[Start of Data supplied]

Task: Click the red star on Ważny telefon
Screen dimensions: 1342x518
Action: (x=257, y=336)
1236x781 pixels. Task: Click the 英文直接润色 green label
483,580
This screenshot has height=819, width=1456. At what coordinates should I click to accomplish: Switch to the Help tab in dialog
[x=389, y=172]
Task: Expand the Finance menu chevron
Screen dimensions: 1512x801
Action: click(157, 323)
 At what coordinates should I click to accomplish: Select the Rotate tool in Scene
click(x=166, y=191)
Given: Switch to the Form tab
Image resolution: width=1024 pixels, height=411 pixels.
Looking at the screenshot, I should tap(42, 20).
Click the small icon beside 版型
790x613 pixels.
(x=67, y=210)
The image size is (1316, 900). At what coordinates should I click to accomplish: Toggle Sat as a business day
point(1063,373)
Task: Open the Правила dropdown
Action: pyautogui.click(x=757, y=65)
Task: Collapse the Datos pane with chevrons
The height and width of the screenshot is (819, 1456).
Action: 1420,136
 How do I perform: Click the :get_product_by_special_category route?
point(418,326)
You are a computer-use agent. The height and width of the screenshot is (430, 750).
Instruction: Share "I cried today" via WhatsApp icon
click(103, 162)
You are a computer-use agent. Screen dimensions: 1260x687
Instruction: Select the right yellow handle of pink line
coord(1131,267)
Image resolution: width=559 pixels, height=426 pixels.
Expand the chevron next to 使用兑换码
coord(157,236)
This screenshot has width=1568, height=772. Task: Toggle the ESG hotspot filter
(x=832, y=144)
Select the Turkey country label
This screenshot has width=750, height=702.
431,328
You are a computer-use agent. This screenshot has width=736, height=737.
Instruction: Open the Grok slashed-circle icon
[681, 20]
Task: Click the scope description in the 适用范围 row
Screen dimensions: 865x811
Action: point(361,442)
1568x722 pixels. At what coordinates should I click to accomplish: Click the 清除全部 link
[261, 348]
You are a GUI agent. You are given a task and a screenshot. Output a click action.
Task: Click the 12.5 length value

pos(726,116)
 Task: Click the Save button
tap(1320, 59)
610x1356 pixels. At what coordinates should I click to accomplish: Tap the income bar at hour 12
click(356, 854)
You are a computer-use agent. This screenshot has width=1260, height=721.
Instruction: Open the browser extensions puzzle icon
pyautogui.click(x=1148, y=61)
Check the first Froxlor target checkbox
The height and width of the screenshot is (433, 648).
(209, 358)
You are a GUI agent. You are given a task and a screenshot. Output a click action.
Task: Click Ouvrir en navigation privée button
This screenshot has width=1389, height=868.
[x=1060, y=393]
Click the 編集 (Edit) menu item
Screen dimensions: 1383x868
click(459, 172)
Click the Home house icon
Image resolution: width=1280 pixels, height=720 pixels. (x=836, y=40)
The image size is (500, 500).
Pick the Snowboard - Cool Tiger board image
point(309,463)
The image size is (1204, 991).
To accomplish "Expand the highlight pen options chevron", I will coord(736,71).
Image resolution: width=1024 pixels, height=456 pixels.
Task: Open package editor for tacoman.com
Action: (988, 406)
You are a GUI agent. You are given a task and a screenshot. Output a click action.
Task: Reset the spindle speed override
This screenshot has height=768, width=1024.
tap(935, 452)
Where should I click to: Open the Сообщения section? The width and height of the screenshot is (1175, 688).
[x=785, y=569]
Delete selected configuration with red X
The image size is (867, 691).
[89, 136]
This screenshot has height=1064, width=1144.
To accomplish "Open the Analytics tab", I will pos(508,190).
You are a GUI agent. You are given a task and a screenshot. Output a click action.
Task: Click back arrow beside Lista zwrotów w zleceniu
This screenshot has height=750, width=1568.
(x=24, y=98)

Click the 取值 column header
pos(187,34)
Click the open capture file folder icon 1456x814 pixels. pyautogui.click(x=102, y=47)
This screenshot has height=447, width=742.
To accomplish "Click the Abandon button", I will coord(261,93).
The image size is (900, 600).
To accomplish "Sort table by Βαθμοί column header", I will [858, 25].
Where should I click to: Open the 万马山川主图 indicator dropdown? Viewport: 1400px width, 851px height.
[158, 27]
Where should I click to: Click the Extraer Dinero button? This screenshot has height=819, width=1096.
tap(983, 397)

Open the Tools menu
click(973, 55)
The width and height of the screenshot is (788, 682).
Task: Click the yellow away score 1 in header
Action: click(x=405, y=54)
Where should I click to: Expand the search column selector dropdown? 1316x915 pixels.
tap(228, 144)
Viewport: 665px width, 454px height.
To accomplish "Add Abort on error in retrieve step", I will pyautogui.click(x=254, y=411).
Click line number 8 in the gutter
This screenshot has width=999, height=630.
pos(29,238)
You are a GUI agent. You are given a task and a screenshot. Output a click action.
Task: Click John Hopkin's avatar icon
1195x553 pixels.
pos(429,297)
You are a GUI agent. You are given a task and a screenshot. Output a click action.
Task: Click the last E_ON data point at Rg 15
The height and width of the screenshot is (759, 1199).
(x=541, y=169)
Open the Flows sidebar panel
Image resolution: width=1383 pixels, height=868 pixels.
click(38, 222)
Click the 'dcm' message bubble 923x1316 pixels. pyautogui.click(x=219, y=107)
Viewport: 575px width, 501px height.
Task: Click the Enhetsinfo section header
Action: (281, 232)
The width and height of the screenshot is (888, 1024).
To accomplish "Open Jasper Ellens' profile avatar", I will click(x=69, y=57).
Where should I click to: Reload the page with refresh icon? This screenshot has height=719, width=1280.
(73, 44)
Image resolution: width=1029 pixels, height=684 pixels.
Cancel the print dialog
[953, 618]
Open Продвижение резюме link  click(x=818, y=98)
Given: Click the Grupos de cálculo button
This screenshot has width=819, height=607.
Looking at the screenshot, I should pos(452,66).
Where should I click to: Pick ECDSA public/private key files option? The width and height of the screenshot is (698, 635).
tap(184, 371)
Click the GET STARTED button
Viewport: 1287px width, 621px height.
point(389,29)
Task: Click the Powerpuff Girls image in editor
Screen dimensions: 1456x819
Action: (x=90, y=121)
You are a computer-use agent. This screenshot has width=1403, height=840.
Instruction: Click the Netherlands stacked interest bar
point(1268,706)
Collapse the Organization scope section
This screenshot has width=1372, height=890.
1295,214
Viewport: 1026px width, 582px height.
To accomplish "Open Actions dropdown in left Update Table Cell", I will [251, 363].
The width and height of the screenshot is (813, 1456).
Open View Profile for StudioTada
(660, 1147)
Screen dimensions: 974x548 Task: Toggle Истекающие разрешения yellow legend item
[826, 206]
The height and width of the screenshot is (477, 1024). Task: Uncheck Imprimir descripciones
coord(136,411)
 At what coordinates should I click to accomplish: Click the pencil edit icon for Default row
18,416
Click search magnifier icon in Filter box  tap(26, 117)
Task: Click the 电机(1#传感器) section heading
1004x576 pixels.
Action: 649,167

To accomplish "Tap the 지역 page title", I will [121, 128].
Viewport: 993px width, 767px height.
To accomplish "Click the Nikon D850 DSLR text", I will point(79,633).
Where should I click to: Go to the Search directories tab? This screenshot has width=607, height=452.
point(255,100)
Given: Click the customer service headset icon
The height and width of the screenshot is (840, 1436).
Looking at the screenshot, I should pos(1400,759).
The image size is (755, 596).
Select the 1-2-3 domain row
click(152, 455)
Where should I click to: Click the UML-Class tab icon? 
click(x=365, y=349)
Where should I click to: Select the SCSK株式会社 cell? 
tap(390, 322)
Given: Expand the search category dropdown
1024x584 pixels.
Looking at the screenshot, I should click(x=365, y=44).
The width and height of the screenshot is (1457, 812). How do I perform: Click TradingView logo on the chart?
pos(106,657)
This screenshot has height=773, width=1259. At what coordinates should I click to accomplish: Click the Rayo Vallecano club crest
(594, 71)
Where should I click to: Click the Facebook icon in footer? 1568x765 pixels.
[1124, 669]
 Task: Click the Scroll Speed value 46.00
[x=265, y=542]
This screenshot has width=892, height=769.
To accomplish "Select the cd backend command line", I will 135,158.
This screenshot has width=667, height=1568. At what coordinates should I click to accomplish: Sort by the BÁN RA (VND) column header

[End of Data supplied]

Write out the rows between the lines holding "Click the 編集 (Edit) menu item" and "point(309,463)", inclusive, substituting "Skateboard" for "Snowboard" and leaving everything else unchanged.

Response below:
Click the 編集 (Edit) menu item
Screen dimensions: 1383x868
click(459, 172)
Click the Home house icon
Image resolution: width=1280 pixels, height=720 pixels. (x=836, y=40)
The image size is (500, 500).
Pick the Skateboard - Cool Tiger board image
point(309,463)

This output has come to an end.